**** The records

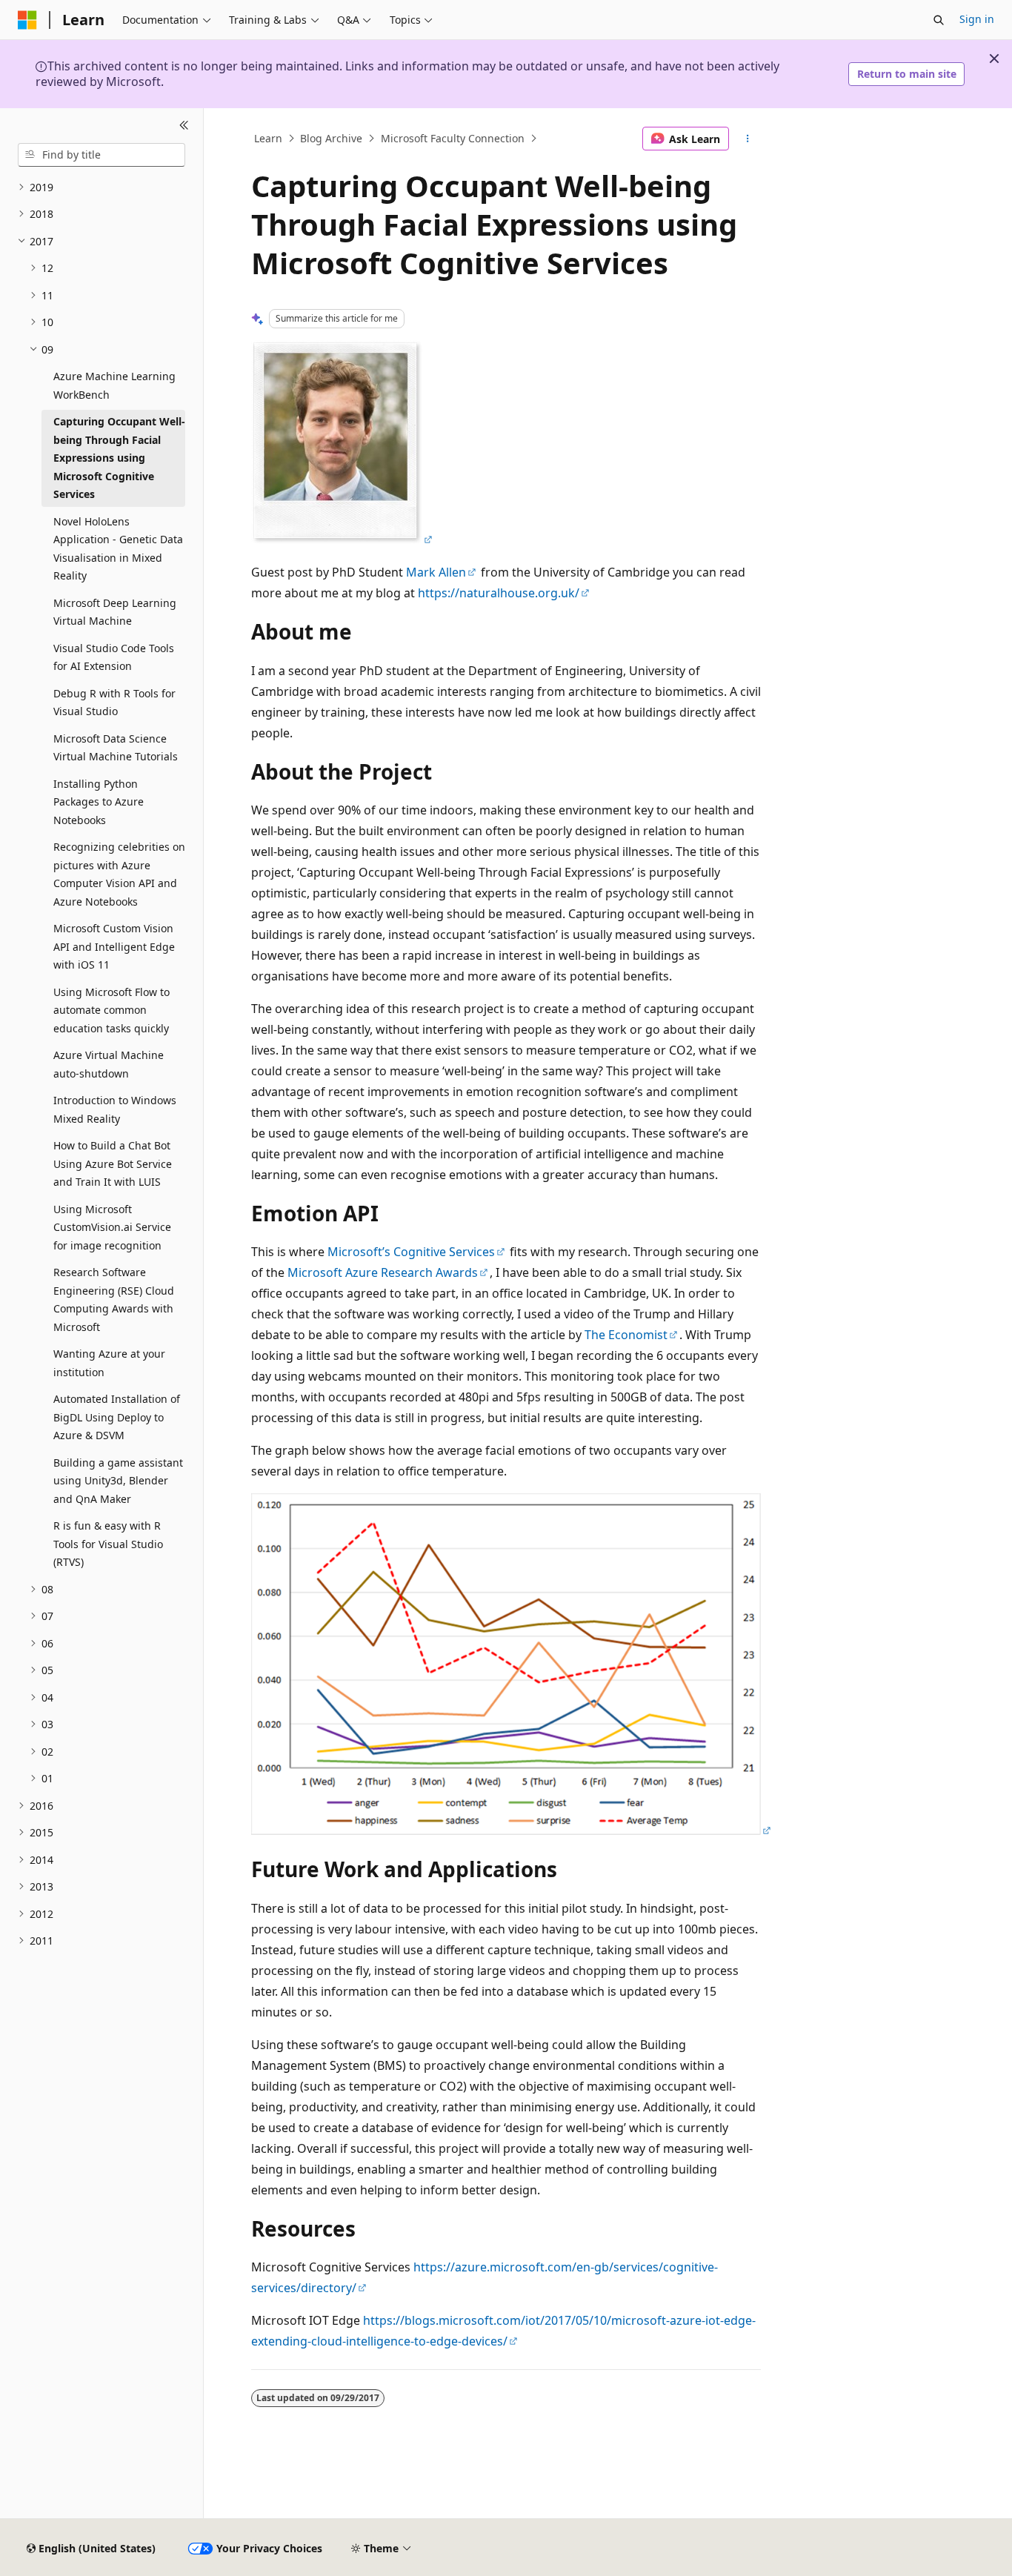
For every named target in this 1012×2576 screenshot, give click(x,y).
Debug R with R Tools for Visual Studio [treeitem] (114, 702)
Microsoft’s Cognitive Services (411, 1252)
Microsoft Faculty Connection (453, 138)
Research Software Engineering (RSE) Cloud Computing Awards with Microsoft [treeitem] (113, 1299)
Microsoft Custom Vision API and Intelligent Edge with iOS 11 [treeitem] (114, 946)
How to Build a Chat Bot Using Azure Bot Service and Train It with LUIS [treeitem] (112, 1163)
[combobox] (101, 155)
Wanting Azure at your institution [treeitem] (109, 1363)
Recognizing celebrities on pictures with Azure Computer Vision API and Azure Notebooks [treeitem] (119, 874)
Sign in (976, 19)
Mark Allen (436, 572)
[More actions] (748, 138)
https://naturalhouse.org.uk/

********
**** The records

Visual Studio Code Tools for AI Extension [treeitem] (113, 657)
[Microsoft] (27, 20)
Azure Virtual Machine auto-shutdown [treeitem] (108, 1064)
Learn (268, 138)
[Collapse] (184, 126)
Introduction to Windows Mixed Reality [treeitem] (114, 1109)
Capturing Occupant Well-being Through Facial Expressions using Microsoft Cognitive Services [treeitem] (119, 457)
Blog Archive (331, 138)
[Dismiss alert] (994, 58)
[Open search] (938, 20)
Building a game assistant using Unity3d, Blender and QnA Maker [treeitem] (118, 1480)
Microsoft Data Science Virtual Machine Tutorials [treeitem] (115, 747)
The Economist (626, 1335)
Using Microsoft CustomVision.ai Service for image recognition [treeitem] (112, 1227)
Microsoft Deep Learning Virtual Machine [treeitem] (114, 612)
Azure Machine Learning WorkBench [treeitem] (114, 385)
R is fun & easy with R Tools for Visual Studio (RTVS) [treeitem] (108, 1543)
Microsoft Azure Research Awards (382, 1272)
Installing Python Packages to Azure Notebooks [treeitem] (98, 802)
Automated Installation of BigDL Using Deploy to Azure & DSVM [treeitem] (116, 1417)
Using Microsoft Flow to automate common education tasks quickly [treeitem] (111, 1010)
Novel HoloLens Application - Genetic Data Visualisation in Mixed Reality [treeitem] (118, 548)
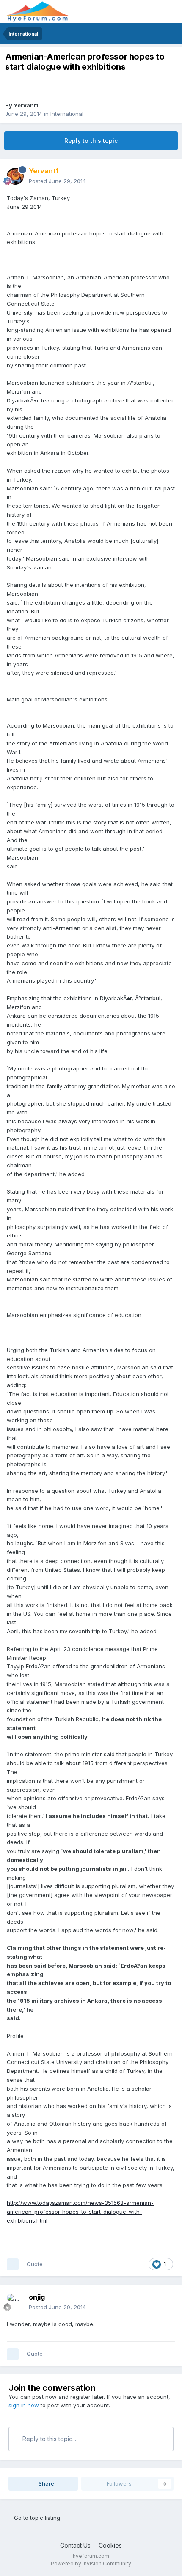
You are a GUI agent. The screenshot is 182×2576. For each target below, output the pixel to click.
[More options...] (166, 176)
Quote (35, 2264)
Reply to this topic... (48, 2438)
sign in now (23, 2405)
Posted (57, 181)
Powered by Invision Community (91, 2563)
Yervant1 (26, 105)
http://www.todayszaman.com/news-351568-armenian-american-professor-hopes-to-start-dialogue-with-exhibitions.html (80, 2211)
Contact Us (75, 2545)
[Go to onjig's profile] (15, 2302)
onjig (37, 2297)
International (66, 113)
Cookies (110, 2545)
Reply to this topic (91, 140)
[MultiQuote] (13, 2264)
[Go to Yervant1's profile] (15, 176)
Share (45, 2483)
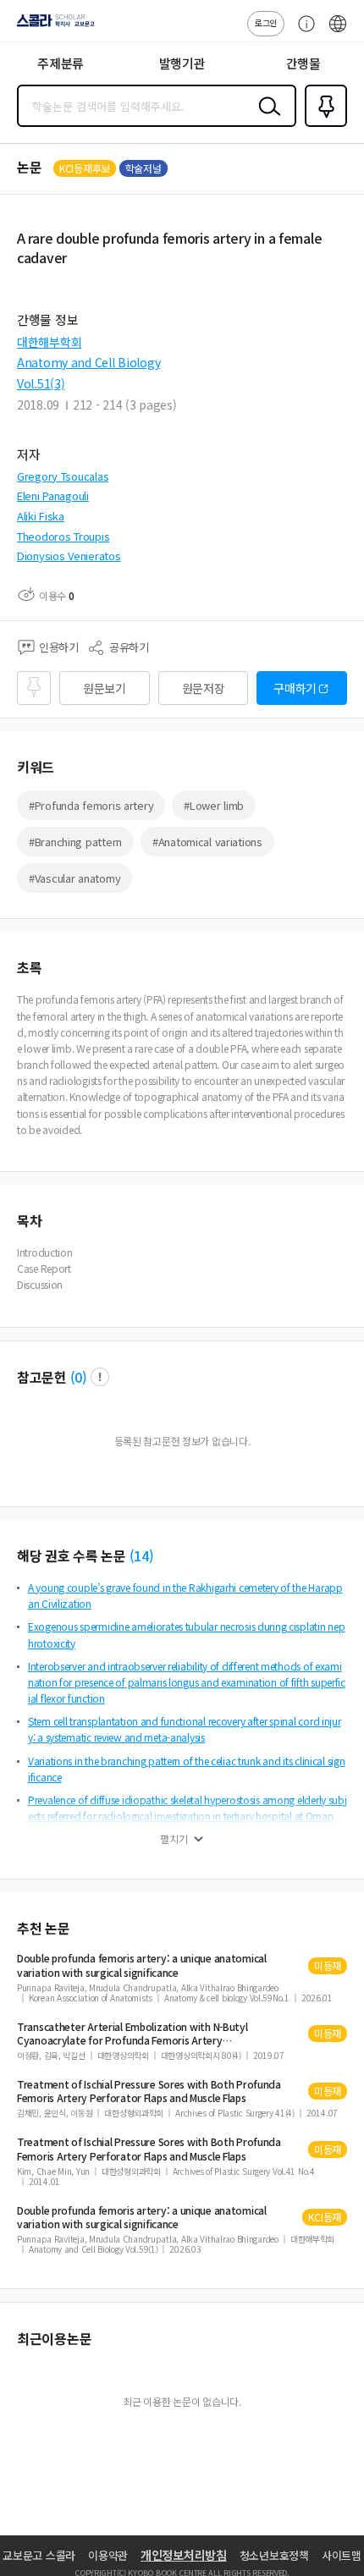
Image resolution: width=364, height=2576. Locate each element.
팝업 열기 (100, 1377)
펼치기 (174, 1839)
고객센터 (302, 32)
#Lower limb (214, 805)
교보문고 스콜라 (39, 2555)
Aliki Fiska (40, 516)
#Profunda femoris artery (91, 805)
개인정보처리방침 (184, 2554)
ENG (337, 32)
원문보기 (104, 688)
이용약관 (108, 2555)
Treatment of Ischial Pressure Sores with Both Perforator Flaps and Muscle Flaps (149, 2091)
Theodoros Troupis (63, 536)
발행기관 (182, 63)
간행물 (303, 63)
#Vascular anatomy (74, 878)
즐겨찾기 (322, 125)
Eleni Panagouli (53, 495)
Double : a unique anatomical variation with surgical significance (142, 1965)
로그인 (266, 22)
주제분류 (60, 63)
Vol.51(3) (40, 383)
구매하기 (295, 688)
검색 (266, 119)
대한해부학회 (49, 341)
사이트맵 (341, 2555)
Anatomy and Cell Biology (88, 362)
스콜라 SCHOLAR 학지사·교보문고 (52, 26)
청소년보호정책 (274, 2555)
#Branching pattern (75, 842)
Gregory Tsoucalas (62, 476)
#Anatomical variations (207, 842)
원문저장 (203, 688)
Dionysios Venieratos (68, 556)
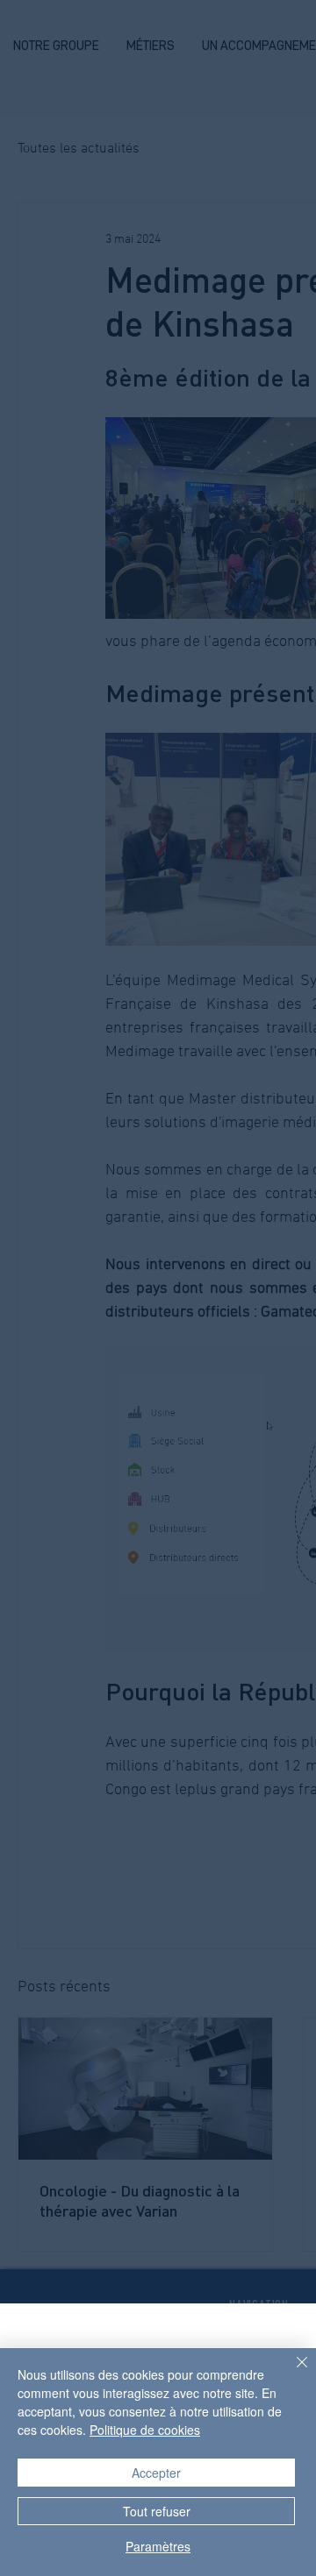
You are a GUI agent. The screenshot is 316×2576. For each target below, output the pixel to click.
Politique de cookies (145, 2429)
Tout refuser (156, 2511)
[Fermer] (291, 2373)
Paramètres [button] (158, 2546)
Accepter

********

-- What you will do --
Search the entries for the word "Reply", then gather every line that has it.

-- Worked solution --
Reply to this topic... (48, 2438)
Reply to this topic (91, 140)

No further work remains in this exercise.